Task to complete: Given the entries that follow, write out exactly the lines starting at the one containing "Uncheck Eintragungsbestätigung checkbox" and ending at the one containing "You are a computer-use", both ends included, and only those.

Source material:
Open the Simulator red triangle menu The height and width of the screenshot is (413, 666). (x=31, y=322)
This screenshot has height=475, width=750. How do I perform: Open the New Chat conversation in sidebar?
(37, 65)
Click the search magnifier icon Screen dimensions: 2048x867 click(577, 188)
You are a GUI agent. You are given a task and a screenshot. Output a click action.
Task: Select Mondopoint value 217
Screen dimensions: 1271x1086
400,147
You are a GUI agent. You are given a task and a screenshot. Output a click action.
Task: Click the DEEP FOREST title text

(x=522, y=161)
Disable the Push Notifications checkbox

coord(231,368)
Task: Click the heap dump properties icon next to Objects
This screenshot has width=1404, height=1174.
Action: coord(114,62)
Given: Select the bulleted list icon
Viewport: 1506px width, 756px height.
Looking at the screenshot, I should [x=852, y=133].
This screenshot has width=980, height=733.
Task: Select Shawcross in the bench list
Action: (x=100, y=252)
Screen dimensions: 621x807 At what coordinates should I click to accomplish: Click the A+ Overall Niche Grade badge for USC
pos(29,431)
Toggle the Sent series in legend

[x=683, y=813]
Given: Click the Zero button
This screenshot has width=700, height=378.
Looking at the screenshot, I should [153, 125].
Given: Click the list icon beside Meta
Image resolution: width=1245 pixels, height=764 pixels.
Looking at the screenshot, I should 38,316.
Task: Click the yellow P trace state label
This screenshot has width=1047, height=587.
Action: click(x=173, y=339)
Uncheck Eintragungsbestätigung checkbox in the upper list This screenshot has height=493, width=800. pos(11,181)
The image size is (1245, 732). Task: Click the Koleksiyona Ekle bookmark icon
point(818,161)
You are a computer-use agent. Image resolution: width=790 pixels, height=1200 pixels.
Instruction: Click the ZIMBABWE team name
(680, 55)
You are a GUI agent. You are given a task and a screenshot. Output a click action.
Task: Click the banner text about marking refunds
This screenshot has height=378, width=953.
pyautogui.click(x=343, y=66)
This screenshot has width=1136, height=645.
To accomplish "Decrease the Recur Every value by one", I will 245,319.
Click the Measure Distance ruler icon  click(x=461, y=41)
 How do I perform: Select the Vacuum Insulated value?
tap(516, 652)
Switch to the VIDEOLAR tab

Result:
Uncheck Eintragungsbestätigung checkbox in the upper list This screenshot has height=493, width=800. pos(11,181)
The image size is (1245, 732). Task: Click the Koleksiyona Ekle bookmark icon
point(818,161)
You are a computer-use agent. Image resolution: width=790 pixels, height=1200 pixels.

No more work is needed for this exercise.